> **WHAT THIS TASK INVOLVES**
Print, exactly and completely, every entry in the data.

EXCERPTED DATA section start

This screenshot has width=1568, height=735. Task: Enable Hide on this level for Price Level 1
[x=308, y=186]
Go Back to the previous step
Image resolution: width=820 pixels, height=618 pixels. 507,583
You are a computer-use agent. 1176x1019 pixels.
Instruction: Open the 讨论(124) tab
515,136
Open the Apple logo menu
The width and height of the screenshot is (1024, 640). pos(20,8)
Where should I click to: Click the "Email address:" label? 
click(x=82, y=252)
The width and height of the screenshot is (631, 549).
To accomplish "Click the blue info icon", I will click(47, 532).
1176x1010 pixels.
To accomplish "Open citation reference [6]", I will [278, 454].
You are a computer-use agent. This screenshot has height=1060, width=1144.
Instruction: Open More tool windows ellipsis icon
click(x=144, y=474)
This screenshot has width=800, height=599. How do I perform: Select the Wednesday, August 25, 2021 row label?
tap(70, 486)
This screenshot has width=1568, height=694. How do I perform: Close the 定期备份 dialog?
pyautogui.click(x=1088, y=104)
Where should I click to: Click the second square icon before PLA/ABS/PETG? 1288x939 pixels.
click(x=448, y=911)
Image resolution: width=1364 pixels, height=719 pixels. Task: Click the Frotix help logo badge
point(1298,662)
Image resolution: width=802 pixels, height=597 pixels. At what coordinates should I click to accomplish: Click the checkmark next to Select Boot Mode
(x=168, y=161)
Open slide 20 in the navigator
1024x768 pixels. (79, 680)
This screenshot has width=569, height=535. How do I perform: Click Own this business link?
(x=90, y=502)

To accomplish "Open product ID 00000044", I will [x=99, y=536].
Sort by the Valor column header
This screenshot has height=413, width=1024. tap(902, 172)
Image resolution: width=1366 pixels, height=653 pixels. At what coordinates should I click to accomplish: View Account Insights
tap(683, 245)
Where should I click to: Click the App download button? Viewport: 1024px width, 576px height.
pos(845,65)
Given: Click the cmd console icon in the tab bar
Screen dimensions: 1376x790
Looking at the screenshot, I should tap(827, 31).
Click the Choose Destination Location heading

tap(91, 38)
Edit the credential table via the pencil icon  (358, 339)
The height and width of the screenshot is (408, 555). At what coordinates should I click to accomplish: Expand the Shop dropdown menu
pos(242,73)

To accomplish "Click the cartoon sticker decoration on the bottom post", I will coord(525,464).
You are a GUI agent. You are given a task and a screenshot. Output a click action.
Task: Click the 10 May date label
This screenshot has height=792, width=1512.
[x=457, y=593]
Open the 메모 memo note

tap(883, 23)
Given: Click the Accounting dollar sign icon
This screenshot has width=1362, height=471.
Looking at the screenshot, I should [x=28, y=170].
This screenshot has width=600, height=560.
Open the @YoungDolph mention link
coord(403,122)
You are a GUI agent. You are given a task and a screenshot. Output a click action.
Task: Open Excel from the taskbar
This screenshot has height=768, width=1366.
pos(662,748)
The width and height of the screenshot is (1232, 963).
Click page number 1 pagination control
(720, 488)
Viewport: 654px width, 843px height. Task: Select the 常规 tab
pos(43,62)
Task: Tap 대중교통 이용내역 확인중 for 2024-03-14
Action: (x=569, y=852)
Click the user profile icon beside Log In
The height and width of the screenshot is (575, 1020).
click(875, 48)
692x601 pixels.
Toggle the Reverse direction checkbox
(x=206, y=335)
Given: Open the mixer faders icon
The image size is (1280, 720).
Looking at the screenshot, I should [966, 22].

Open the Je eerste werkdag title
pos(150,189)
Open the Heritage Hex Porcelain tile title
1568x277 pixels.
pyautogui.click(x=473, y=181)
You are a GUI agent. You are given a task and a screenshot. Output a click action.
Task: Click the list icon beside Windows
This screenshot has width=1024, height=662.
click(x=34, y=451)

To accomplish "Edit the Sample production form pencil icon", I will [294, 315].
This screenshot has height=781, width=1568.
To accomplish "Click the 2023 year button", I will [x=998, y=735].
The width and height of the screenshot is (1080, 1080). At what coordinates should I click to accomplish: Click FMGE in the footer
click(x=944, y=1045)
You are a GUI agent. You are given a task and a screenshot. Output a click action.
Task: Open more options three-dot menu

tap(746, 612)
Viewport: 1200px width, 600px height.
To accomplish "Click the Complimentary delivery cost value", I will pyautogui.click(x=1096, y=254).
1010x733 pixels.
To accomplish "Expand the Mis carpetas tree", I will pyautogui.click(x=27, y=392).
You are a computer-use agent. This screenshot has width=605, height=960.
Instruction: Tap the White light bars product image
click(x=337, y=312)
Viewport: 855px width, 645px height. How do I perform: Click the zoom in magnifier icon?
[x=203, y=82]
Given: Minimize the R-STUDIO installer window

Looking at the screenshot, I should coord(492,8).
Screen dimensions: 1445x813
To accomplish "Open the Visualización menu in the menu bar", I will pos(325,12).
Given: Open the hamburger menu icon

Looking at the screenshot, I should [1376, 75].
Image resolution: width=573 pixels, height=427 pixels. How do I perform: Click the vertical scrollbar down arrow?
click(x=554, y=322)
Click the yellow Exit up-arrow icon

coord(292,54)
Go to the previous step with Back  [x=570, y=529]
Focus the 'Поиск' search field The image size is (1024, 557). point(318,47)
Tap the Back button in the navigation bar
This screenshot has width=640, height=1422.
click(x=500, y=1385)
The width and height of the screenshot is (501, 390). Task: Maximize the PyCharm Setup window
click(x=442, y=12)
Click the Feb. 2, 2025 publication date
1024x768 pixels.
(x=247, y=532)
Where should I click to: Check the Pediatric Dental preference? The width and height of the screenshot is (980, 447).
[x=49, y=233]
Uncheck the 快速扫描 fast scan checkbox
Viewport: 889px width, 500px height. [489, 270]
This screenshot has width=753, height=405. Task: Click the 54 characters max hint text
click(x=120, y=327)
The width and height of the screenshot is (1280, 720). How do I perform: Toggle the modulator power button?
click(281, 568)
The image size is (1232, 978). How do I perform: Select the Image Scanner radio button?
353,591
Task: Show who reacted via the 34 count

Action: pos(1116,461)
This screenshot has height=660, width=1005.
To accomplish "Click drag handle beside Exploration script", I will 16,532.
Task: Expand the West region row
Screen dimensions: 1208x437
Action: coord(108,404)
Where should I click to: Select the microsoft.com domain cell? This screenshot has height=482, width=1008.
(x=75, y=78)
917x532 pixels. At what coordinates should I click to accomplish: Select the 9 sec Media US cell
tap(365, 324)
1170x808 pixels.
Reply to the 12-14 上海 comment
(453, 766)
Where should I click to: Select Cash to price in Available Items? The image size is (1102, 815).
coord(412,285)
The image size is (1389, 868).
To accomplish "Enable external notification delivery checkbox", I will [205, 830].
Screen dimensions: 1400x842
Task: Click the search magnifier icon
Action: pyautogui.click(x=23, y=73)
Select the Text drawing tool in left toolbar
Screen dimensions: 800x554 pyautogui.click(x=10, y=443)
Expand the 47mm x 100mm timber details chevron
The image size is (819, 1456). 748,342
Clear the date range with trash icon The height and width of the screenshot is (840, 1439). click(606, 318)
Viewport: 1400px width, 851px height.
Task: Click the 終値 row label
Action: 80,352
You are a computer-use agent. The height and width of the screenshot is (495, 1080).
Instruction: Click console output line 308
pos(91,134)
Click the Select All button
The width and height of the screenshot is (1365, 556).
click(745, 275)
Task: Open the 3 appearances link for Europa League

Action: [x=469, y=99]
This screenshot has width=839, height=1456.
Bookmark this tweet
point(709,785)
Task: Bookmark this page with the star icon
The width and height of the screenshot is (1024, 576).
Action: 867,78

EXCERPTED DATA section end

> **OUTPUT OF THE TASK**
This screenshot has width=1568, height=735. Task: Enable Hide on this level for Price Level 1
[x=308, y=186]
Go Back to the previous step
Image resolution: width=820 pixels, height=618 pixels. 507,583
You are a computer-use agent. 1176x1019 pixels.
Instruction: Open the 讨论(124) tab
515,136
Open the Apple logo menu
The width and height of the screenshot is (1024, 640). pos(20,8)
Where should I click to: Click the "Email address:" label? 
click(x=82, y=252)
The width and height of the screenshot is (631, 549).
To accomplish "Click the blue info icon", I will click(47, 532).
1176x1010 pixels.
To accomplish "Open citation reference [6]", I will [278, 454].
You are a computer-use agent. This screenshot has height=1060, width=1144.
Instruction: Open More tool windows ellipsis icon
click(x=144, y=474)
This screenshot has width=800, height=599. How do I perform: Select the Wednesday, August 25, 2021 row label?
tap(70, 486)
This screenshot has width=1568, height=694. How do I perform: Close the 定期备份 dialog?
pyautogui.click(x=1088, y=104)
Where should I click to: Click the second square icon before PLA/ABS/PETG? 1288x939 pixels.
click(x=448, y=911)
Image resolution: width=1364 pixels, height=719 pixels. Task: Click the Frotix help logo badge
point(1298,662)
Image resolution: width=802 pixels, height=597 pixels. At what coordinates should I click to accomplish: Click the checkmark next to Select Boot Mode
(x=168, y=161)
Open slide 20 in the navigator
1024x768 pixels. (79, 680)
This screenshot has width=569, height=535. How do I perform: Click Own this business link?
(x=90, y=502)

To accomplish "Open product ID 00000044", I will [x=99, y=536].
Sort by the Valor column header
This screenshot has height=413, width=1024. tap(902, 172)
Image resolution: width=1366 pixels, height=653 pixels. At what coordinates should I click to accomplish: View Account Insights
tap(683, 245)
Where should I click to: Click the App download button? Viewport: 1024px width, 576px height.
pos(845,65)
Given: Click the cmd console icon in the tab bar
Screen dimensions: 1376x790
Looking at the screenshot, I should tap(827, 31).
Click the Choose Destination Location heading

tap(91, 38)
Edit the credential table via the pencil icon  (358, 339)
The height and width of the screenshot is (408, 555). At what coordinates should I click to accomplish: Expand the Shop dropdown menu
pos(242,73)

To accomplish "Click the cartoon sticker decoration on the bottom post", I will coord(525,464).
You are a GUI agent. You are given a task and a screenshot. Output a click action.
Task: Click the 10 May date label
This screenshot has height=792, width=1512.
[x=457, y=593]
Open the 메모 memo note

tap(883, 23)
Given: Click the Accounting dollar sign icon
This screenshot has width=1362, height=471.
Looking at the screenshot, I should [x=28, y=170].
This screenshot has width=600, height=560.
Open the @YoungDolph mention link
coord(403,122)
You are a GUI agent. You are given a task and a screenshot. Output a click action.
Task: Open Excel from the taskbar
This screenshot has height=768, width=1366.
pos(662,748)
The width and height of the screenshot is (1232, 963).
Click page number 1 pagination control
(720, 488)
Viewport: 654px width, 843px height. Task: Select the 常规 tab
pos(43,62)
Task: Tap 대중교통 이용내역 확인중 for 2024-03-14
Action: (x=569, y=852)
Click the user profile icon beside Log In
The height and width of the screenshot is (575, 1020).
click(875, 48)
692x601 pixels.
Toggle the Reverse direction checkbox
(x=206, y=335)
Given: Open the mixer faders icon
The image size is (1280, 720).
Looking at the screenshot, I should [966, 22].

Open the Je eerste werkdag title
pos(150,189)
Open the Heritage Hex Porcelain tile title
1568x277 pixels.
pyautogui.click(x=473, y=181)
You are a GUI agent. You are given a task and a screenshot. Output a click action.
Task: Click the list icon beside Windows
This screenshot has width=1024, height=662.
click(x=34, y=451)

To accomplish "Edit the Sample production form pencil icon", I will [294, 315].
This screenshot has height=781, width=1568.
To accomplish "Click the 2023 year button", I will [x=998, y=735].
The width and height of the screenshot is (1080, 1080). At what coordinates should I click to accomplish: Click FMGE in the footer
click(x=944, y=1045)
You are a GUI agent. You are given a task and a screenshot. Output a click action.
Task: Open more options three-dot menu

tap(746, 612)
Viewport: 1200px width, 600px height.
To accomplish "Click the Complimentary delivery cost value", I will pyautogui.click(x=1096, y=254).
1010x733 pixels.
To accomplish "Expand the Mis carpetas tree", I will pyautogui.click(x=27, y=392).
You are a computer-use agent. This screenshot has width=605, height=960.
Instruction: Tap the White light bars product image
click(x=337, y=312)
Viewport: 855px width, 645px height. How do I perform: Click the zoom in magnifier icon?
[x=203, y=82]
Given: Minimize the R-STUDIO installer window

Looking at the screenshot, I should coord(492,8).
Screen dimensions: 1445x813
To accomplish "Open the Visualización menu in the menu bar", I will pos(325,12).
Given: Open the hamburger menu icon

Looking at the screenshot, I should [1376, 75].
Image resolution: width=573 pixels, height=427 pixels. How do I perform: Click the vertical scrollbar down arrow?
click(x=554, y=322)
Click the yellow Exit up-arrow icon

coord(292,54)
Go to the previous step with Back  [x=570, y=529]
Focus the 'Поиск' search field The image size is (1024, 557). point(318,47)
Tap the Back button in the navigation bar
This screenshot has width=640, height=1422.
click(x=500, y=1385)
The width and height of the screenshot is (501, 390). Task: Maximize the PyCharm Setup window
click(x=442, y=12)
Click the Feb. 2, 2025 publication date
1024x768 pixels.
(x=247, y=532)
Where should I click to: Check the Pediatric Dental preference? The width and height of the screenshot is (980, 447).
[x=49, y=233]
Uncheck the 快速扫描 fast scan checkbox
Viewport: 889px width, 500px height. [489, 270]
This screenshot has width=753, height=405. Task: Click the 54 characters max hint text
click(x=120, y=327)
The width and height of the screenshot is (1280, 720). How do I perform: Toggle the modulator power button?
click(281, 568)
The image size is (1232, 978). How do I perform: Select the Image Scanner radio button?
353,591
Task: Show who reacted via the 34 count

Action: pos(1116,461)
This screenshot has height=660, width=1005.
To accomplish "Click drag handle beside Exploration script", I will 16,532.
Task: Expand the West region row
Screen dimensions: 1208x437
Action: coord(108,404)
Where should I click to: Select the microsoft.com domain cell? This screenshot has height=482, width=1008.
(x=75, y=78)
917x532 pixels. At what coordinates should I click to accomplish: Select the 9 sec Media US cell
tap(365, 324)
1170x808 pixels.
Reply to the 12-14 上海 comment
(453, 766)
Where should I click to: Select Cash to price in Available Items? The image size is (1102, 815).
coord(412,285)
The image size is (1389, 868).
To accomplish "Enable external notification delivery checkbox", I will [205, 830].
Screen dimensions: 1400x842
Task: Click the search magnifier icon
Action: pyautogui.click(x=23, y=73)
Select the Text drawing tool in left toolbar
Screen dimensions: 800x554 pyautogui.click(x=10, y=443)
Expand the 47mm x 100mm timber details chevron
The image size is (819, 1456). 748,342
Clear the date range with trash icon The height and width of the screenshot is (840, 1439). click(606, 318)
Viewport: 1400px width, 851px height.
Task: Click the 終値 row label
Action: 80,352
You are a computer-use agent. The height and width of the screenshot is (495, 1080).
Instruction: Click console output line 308
pos(91,134)
Click the Select All button
The width and height of the screenshot is (1365, 556).
click(745, 275)
Task: Open the 3 appearances link for Europa League

Action: [x=469, y=99]
This screenshot has width=839, height=1456.
Bookmark this tweet
point(709,785)
Task: Bookmark this page with the star icon
The width and height of the screenshot is (1024, 576).
Action: 867,78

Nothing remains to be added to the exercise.